Currently, schools in Ghana do not have childcare centres where such teachers can keep their newborns to breastfeed at appropriate intervals for another 3 months while teaching. Such teachers aside being confronted with untold dilemma, also deny their babies the essential nutrients required in their first six months.
The programme, backed by the United Nations Children’s Fund (UNICEF) and the Ghana Health Service (GHS), is aimed at reducing diseases and deaths among pregnant women, nursing mothers and babies in Bongo. INTYON is expected to execute it in 42 communities within the district by mobilising identifiable groups and sensitising them to support Maternal and Newborn Health (MNH).
Executive Director of INTYON, Chief Issah Ibrahim, told journalists Wednesday at the close of a stakeholders’ meeting. that ,“They should allow them (the female teachers) to do it [for] six months so that we would achieve what we are looking for. They should increase their maternity leave to six months so they can do the exclusive breastfeeding before returning to school. It would be very, very good. That is what we are advocating for”.
According to Chief Issah Ibrahim, exclusively breastfed children would have “more resistance to ailments”, would be “brilliant” and would be “physically strong”.
“Learning would be easy for the child and the parents would not spend much money sending the child to hospital all the time to deny the child the time meant to be in school. These are some of the things driving some of us to plead that they extend the maternity leave for teachers to 6 months before they come back to school,” the Executive Director stressed.
The “Gatekeepers” are the “Problems”- GHS
Interacting with newsmen, the Bongo-Soe Sub-District Head of Health Services, Isaac Adabre, who chaired the stakeholders’ meeting, identified some relatives who are entrusted with temporary custody of babies as the main ‘threats’ to the exclusive breastfeeding concept in the area.
“Especially our mothers-in-law. I call them the gatekeepers. They are actually the problem. They have a different view about exclusive breastfeeding and child health. And because some of the women are practising exclusive breastfeeding [owing to] their work schedules, sometimes they leave [their babies] with the grandmothers. And as for the grandmothers, they definitely would give water [to the babies to drink] because of what they have experienced. One of the challenges is the gatekeepers- the mother-in-laws, the fathers-in-law who are in the house,” Mr. Adabre stated.
He added: “And there are certain conditions which the community sees as not hospital-friendly. When they begin to see those conditions [in the babies], they begin to stop breastfeeding, associating those conditions with breastfeeding. Also, the community has not been made aware that the production of breast milk is not about the quantity of food you eat but about the mind and having good nutrition.

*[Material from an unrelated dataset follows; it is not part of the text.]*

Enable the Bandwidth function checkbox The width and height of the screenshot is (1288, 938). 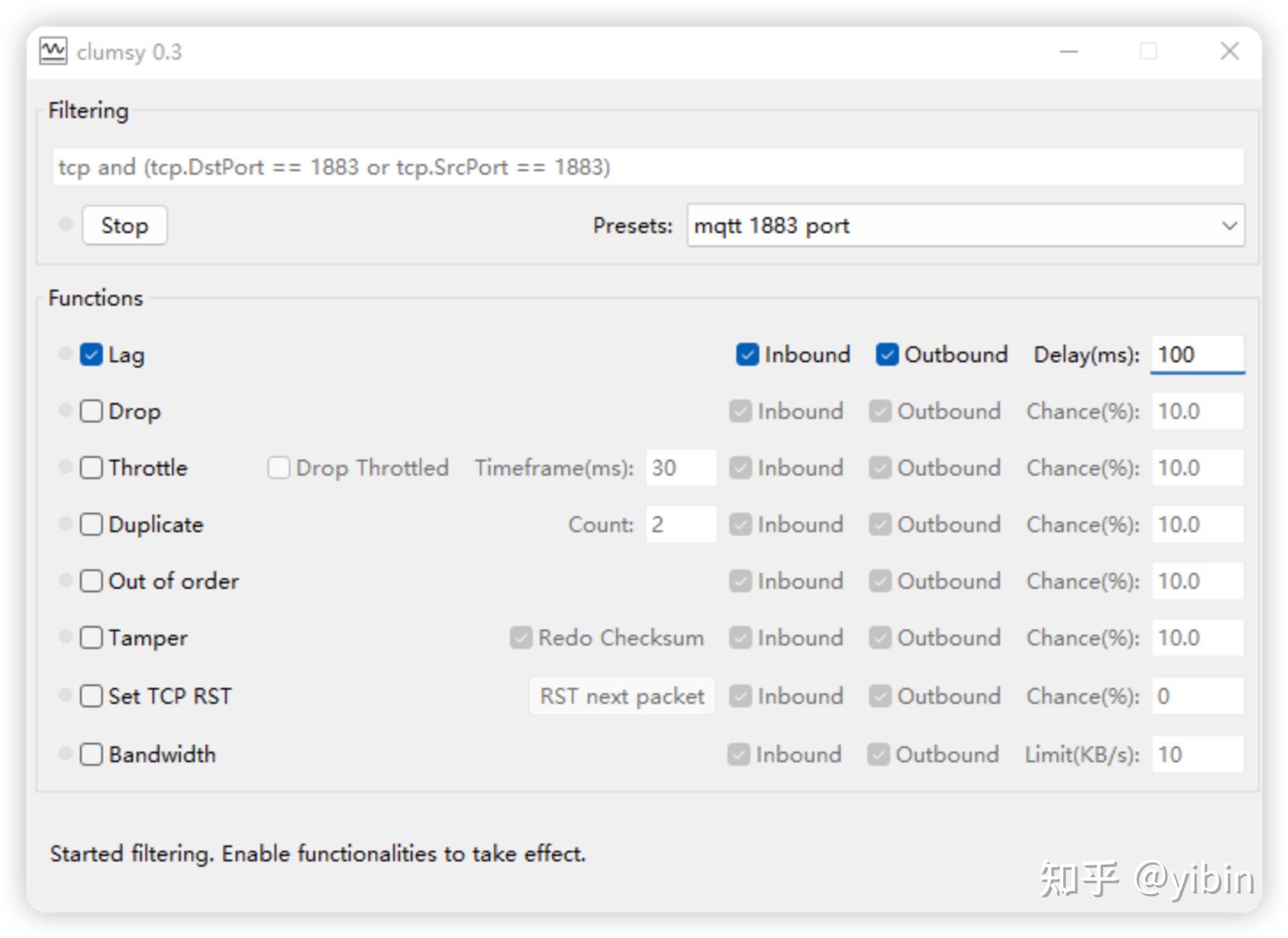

The lack of knowledge about breast milk production is one of the things hindering the practice of exclusive breastfeeding in this community.”
Poor Cable Network poses Danger to Pregnancies
The meeting, which took place at the Bongo-Soe Health Centre, saw the staff of the facility express fears about the danger a chronic poor telecommunication network in the area poses to pregnant women.
“We write our [telephone] numbers inside their ANC (Antenatal Care) cards and we tell the mothers in case you have any problem at home, you can just call [us] with that number. They would be trying and they won’t get us because of the network. Sometimes, that is what leads to some of them coming late (for delivery). When they call early and we get them early, we can go there and bring them to the facility. But now that the network is not there, we [are helpless]."
“We would appeal to them (telecommunication companies) to improve their network for especially we those in the rural areas. Sometimes, it’s difficult for us to reach each other and that can lead to so many complications for our women. Besides, the poor network is making electronic tracking of records difficult. Because there is no network, we are still using hard copies to keep records of our deliveries. The disease control officer would always have to take the book home to do the e-tracking for our monthly reports,” said the midwife in charge of the health centre, Cecilia Azitariga Ayeyuure.
The facility has since the beginning of 2017 logged 210 deliveries, according to the midwife, with August recording 39 of the figure as of the last Wednesday of the month.